A signed original of this written statement required by Section 906, or other document authenticating, acknowledging, or otherwise adopting the signature that appears in typed form within the electronic version of this written statement required by Section 906, has been provided to Pro-Pharmaceuticals, Inc. and will be retained by Pro-Pharmaceuticals, Inc. and furnished to the Securities and Exchange Commission or its staff upon request.
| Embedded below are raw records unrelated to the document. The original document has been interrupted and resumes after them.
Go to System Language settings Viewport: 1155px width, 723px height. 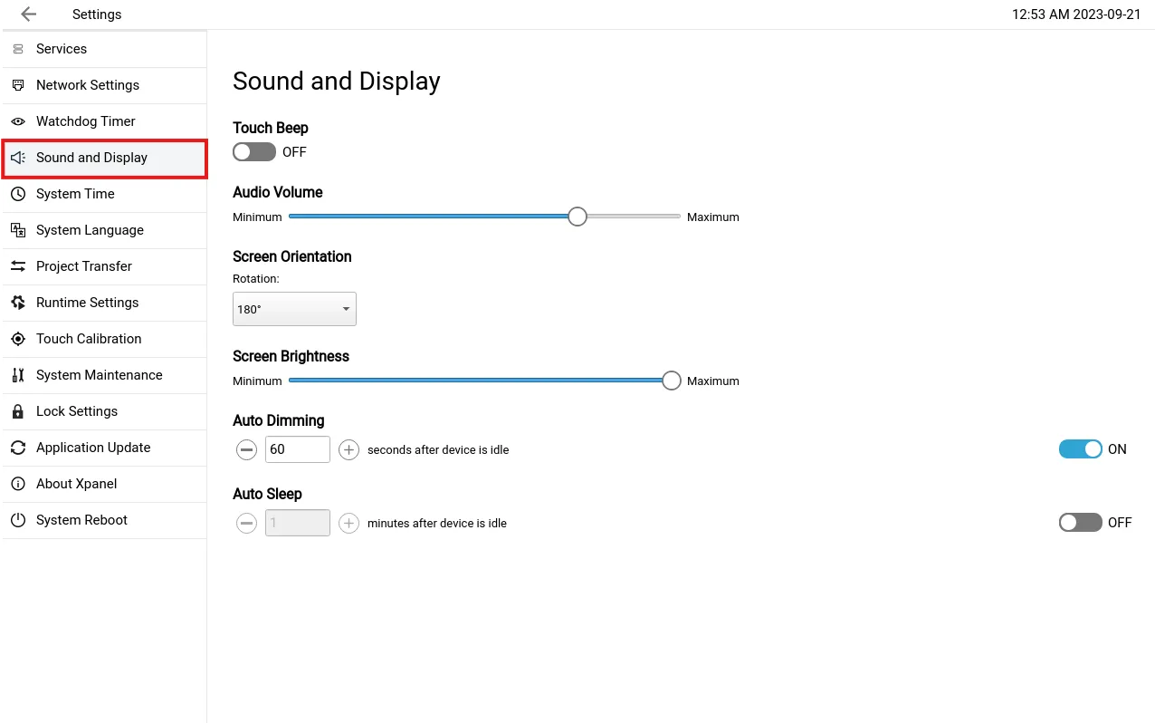(x=90, y=230)
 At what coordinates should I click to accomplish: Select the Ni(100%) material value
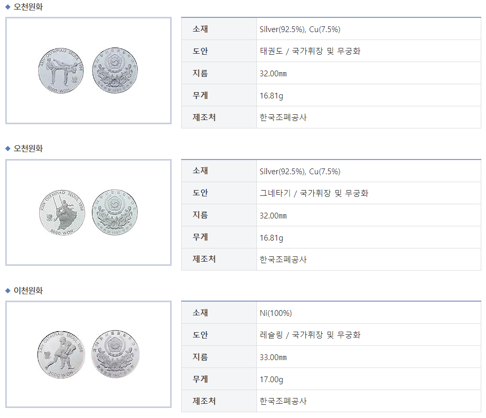pos(275,313)
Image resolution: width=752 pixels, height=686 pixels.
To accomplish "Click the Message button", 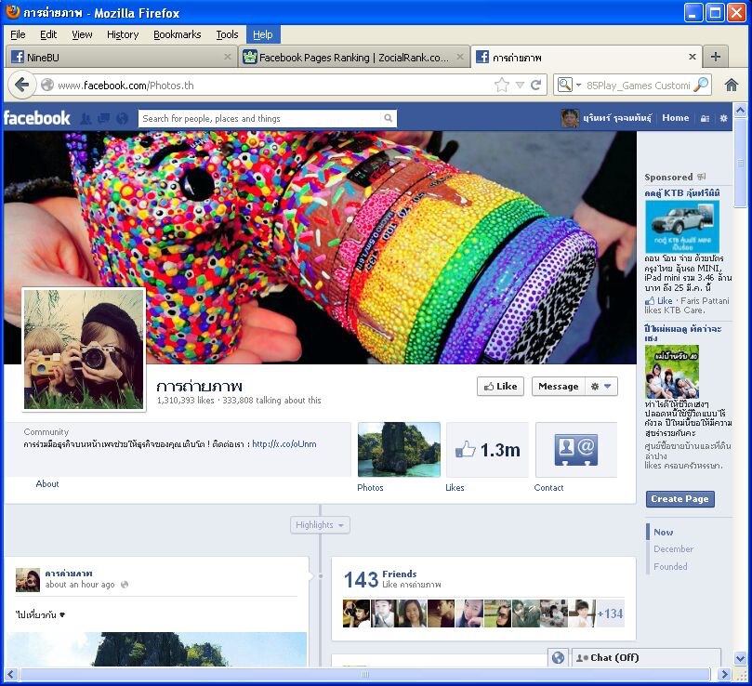I will pos(558,387).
Certification Pursuant to 18 U.S.C. Section 1350

Exhibit 32.2

CERTIFICATION PURSUANT TO

18 U.S.C. SECTION 1350,

AS ADOPTED PURSUANT TO

SECTION 906 OF THE SARBANES-OXLEY ACT OF 2002

In connection with the Annual Report of Pro-Pharmaceuticals, Inc. (the “Company”) on Form 10-K/A for the year ended December 31, 2007 as filed with the Securities and Exchange Commission on the date hereof (the “Report”), I, Anthony D. Squeglia, Chief Financial Officer of the Company, certify, pursuant to 18 U.S.C. Section 1350, as adopted pursuant to Section 906 of the Sarbanes-Oxley Act of 2002, that:

 

(1) The Report fully complies with the requirements of Section 13(a) or 15(d) of the Securities Exchange Act of 1934; and

 

(2) The information contained in the Report fairly presents, in all material respects, the financial condition and result of operations of the Company.

 

March 31, 2008    

/s/    Anthony D. Squeglia

 

      Name:    Anthony D. Squeglia
      Title:   

Chief Financial Officer

(principal financial and accounting officer)

A signed original of this written statement required by Section 906, or other document authenticating, acknowledging, or otherwise adopting the signature that appears in typed form within the electronic version of this written statement required by Section 906, has been provided to Pro-Pharmaceuticals, Inc. and will be retained by Pro-Pharmaceuticals, Inc. and furnished to the Securities and Exchange Commission or its staff upon request.